The exercise:
Answer these from the book review below:
(a) Which essay collection does the title of Griffin's book call to mind?
(b) Which essay opens the collection?
(c) Who is Miles Davis compared with?

Supplied text:
The book ranges widely – from a discussion of Black women’s singing voices (When “Malindy Sings”) to a consideration of slave women’s bodies in the fiction of Michelle Cliff and Sherley Anne Williams (“Textual Healing”) – but is unified by its concern with “Black people’s historic quest for political freedom”, the idea that has “most engaged African American essayists for at least four centuries”. With a title that evokes Alice Walker’s groundbreaking essay collectionIn Search of our Mothers’ Gardens (1983), Griffin’s book testifies to the enduring significance of the Black feminist intellectual tradition.

Such themes are expressed throughout the collection, beginning with “Ladies Sing Miles”, an examination of the appeal of Miles Davis to Black women audiences and the sense of betrayal that resulted from “his admission of emotional, verbal and physical violence against women” in his personal life. Efforts to reconcile the discrepancy are connected to the broader quest for Black freedom via a comparison made between Davis and Thomas Jefferson:

From the beginning, struggles for Black American freedom have been built upon the tenets of freedom and equality … espoused in Jefferson’s Declaration of Independence. Much of that struggle has focused on pointing out the failure of the nation to live up to its promise of democracy, insisting upon the hypocrisy of a government that claims to be founded upon such principles and yet denies them to a significant portion of its population. The contradictions of the nation are the flaws at the core of its being; bringing attention to these flaws … makes for a better nation.

Raw data:

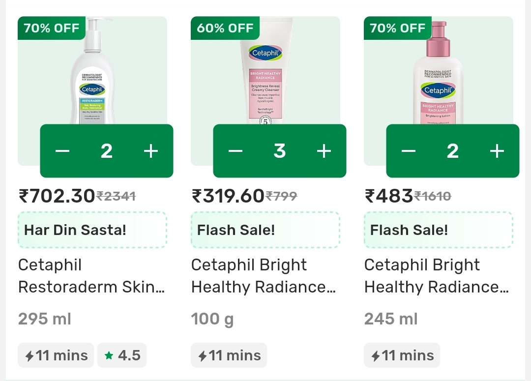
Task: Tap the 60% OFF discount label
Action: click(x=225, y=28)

* * *

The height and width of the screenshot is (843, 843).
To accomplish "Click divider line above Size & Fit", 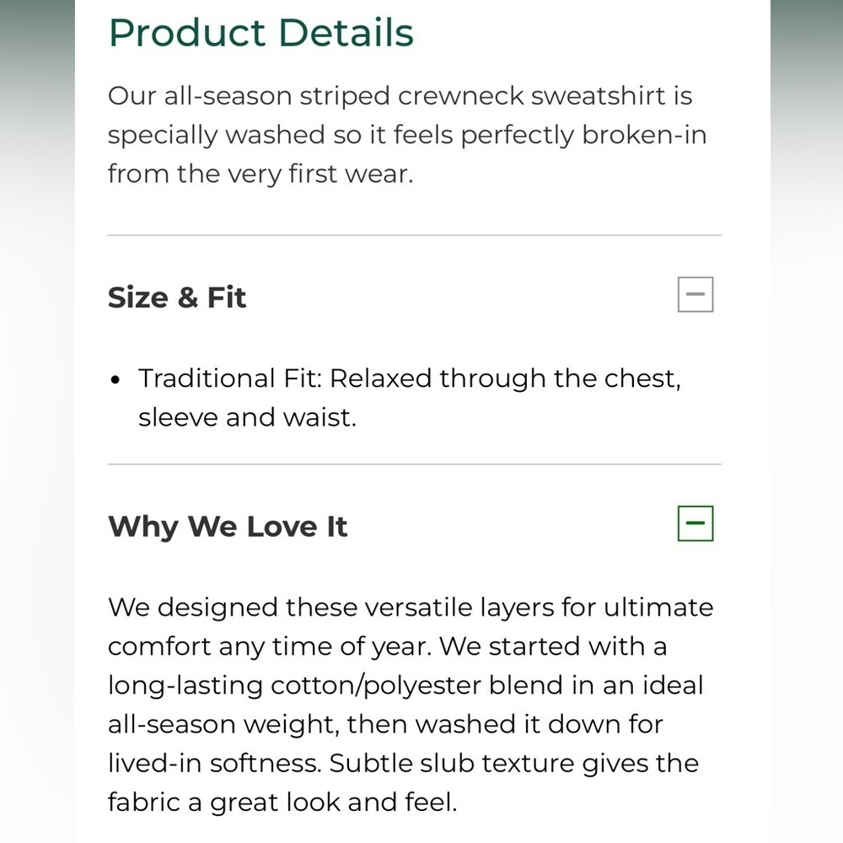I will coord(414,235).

---

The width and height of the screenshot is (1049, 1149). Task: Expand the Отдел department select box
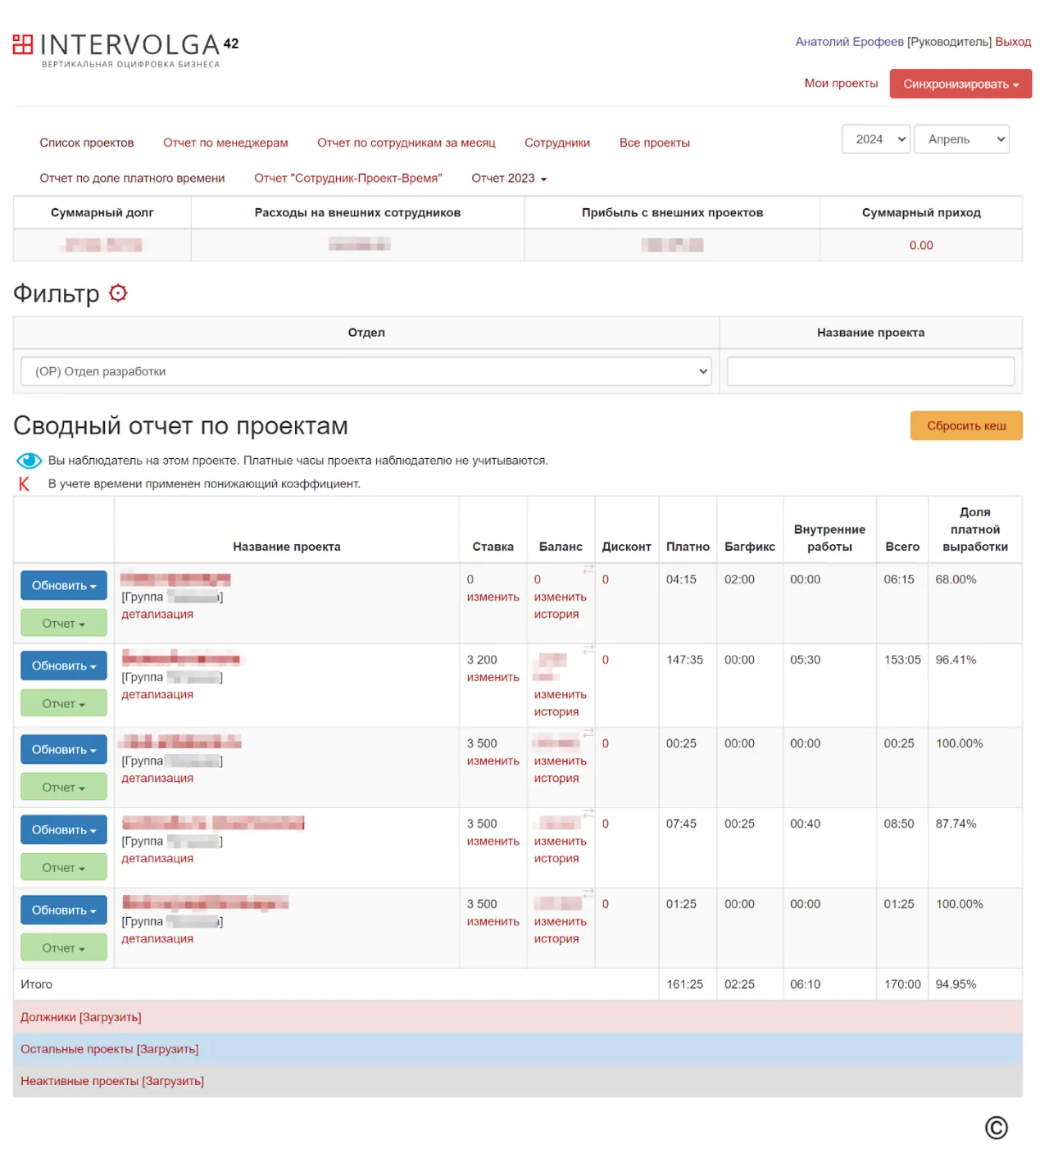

Result for this exercise:
(a) Alice Walker's In Search of our Mothers' Gardens (1983)
(b) "Ladies Sing Miles"
(c) Thomas Jefferson